Monday, September 21, 2009

In Defense of Hume's "Natural Justice"

This post was actually going to be a comment. But it’s long enough, so I’m taking advantage of the system. So for anyone reading this post, I would urge you to read Mr. Cull’s before you read this one. And here we go:
I, of course, have some disagreements with Thomas' estimation (or should I say simplification) of Hume's argument. In response to the blatantly rhetorical question: "Who decides when a custom is institutionalized?" I must answer that, if natural justice arises out of an evolutionary process, no one decides it in the sense that they vote on it. The question sounds to me like someone asking, why do human hands have five fingers? No one specifically decided that fact. In our early days, we used our hands in such a way as to necessitate five fingers instead of three.

My second point of contention is with the argument that Hume's idea of natural justice leans toward a kind of lazy relativist approach to justice. I don't think Hume is saying that cannibalism is just simply because it exists. That is a lazy relativist fallacy. In fact Hume seems to say the opposite when he argues that our conceptions of justice are imposed seemingly arbitrarily on the random occurences that happen in this world. The actual event of one dude's eating another dude is not in itself bad unless we impose a certain sense of justice on that action. That imposition is what makes unjust.

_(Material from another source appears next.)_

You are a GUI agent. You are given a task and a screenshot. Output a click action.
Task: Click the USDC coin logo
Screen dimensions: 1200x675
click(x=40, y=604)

So in connecting these two ideas, the idea that we as humans have evolved and the idea that our conceptions are in fact impositions of our slowly evolving selves, we can see a strong implicit argument that the idea of justice has, itself, evolved along with our practical use of it. When our concept of what is just expands, our practical use of it should find a better fit.

Another point Hume makes places him in the anti-relativist basket. He writes, "The convenience, or rather necessity, which leads to justice is so universal, and everywhere points so much to the same rules, that the habit takes place in all societies..." So, the idea of justice actually is universal. We all agree on the benefits of just society, we just differ on the particulars of the practice of just action.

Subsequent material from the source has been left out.